Hint: For binning in hour-of-the-day, using 24 bins should work well.
For binning in price_per_mile
, you will have to manually set the bin boundaries.
Solution:
Show code cell content
da.coords['price_per_mile'] = da.coords['fare_amount'] / da.coords['trip_distance']
sp = pp.superplot(
da.bin(dropoff_hour=24,
price_per_mile=sc.linspace('price_per_mile', 0, 20, 100, unit='dollar/mi')).hist())
sp
Show code cell outputs
Bonus Exercise#
You decided to join an exchange program in NY.
But living expenses are too high there, even compared to Copenhagen!
Luckily, you can take over a car from a previous student in the same program, and you are allowed to have a part-time job for 2 hours every day, and there is no limit of income.
So you decide to be a shared-car driver.

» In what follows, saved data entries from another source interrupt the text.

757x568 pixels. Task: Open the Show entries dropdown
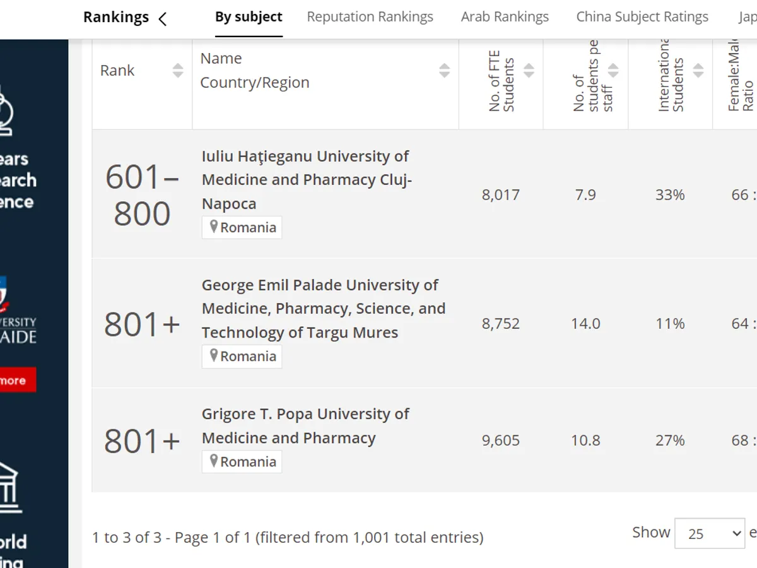[x=709, y=534]
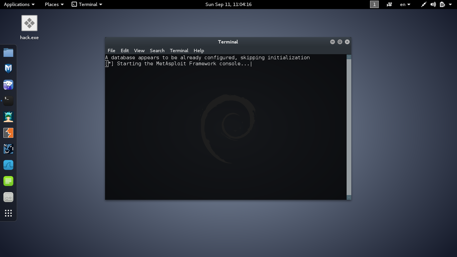Open the Search menu in Terminal
Viewport: 457px width, 257px height.
(157, 51)
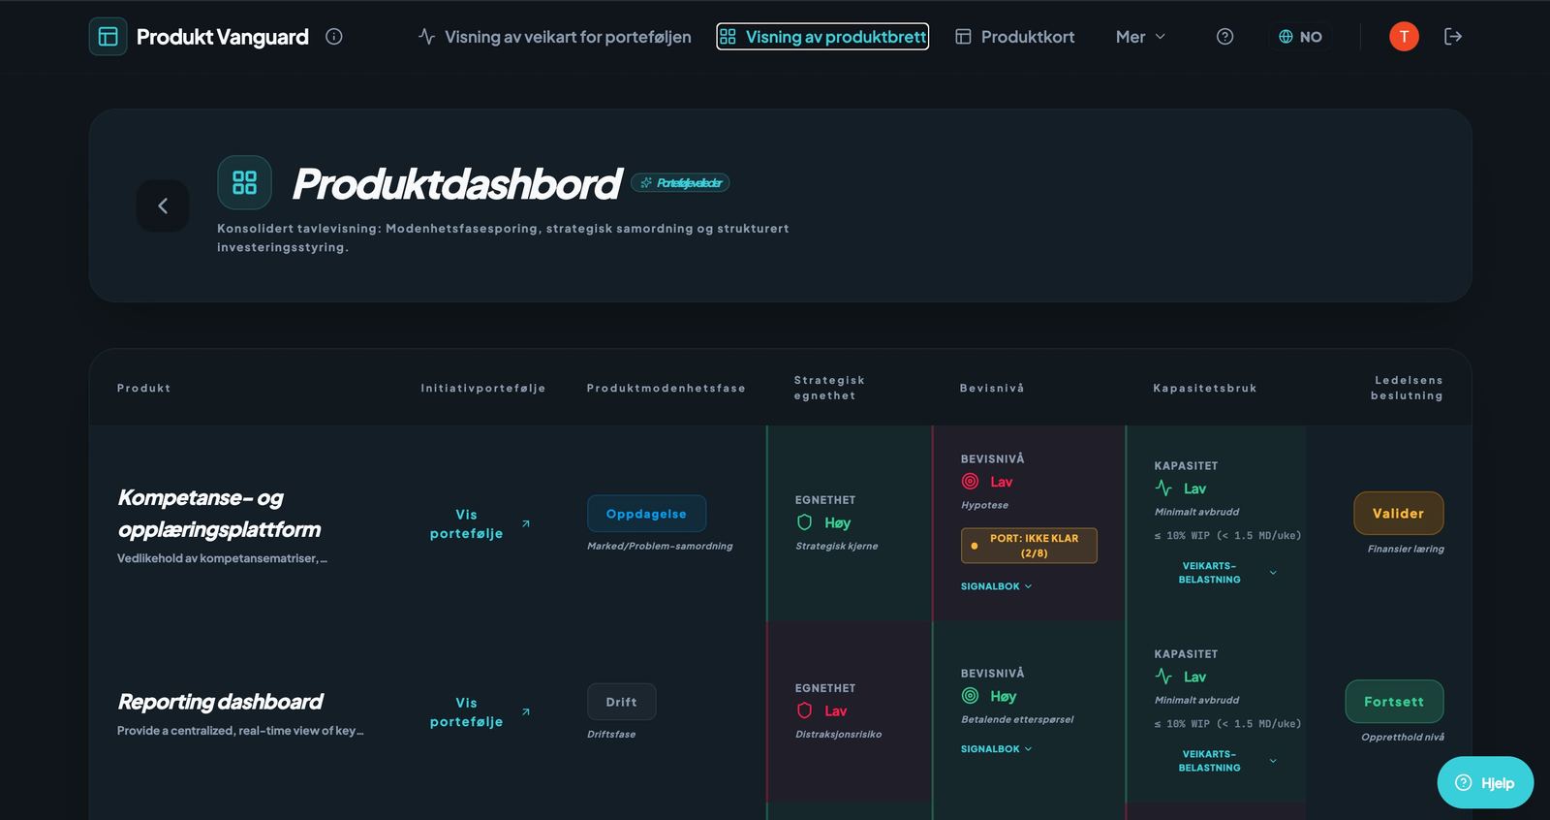Click the help question mark icon in header

pos(1225,37)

Your goal is to maximize your income within those 2 hours, so you are going to analyse which hours to drive in which borough!
You are free to choose 2 hours among all 24 in a day, and there are 2 places, Manhattan and JFK airport, where you can be registered as a driver.
Solution
Show code cell content
# Bin the data again to get the `price_per_mile` coord in the
# Manhattan and JFK bins
binned = da.bin(dropoff_latitude=8, dropoff_longitude=8)
# Manhattan bin
manh = binned["dropoff_longitude", 1]["dropoff_latitude", 4]
# Create a new data array with the `price_per_mile` as weights
prices_manh = sc.DataArray(data=manh.values.coords['price_per_mile'],
coords={'dropoff_hour': manh.values.coords['dropoff_hour']})
# Bin by hour-of-the-day and get the mean inside each bin
mean_manh = prices_manh.bin(dropoff_hour=24).bins.mean()
# Repeat for JFK
jfk = binned["dropoff_longitude", 6]["dropoff_latitude", 1]
prices_jfk = sc.DataArray(data=jfk.values.coords['price_per_mile'],
coords={'dropoff_hour': jfk.values.coords['dropoff_hour']})
mean_jfk = prices_jfk.bin(dropoff_hour=24).bins.mean()
# Plot
fig = pp.plot({'Manhattan': mean_manh, 'JFK': mean_jfk})
fig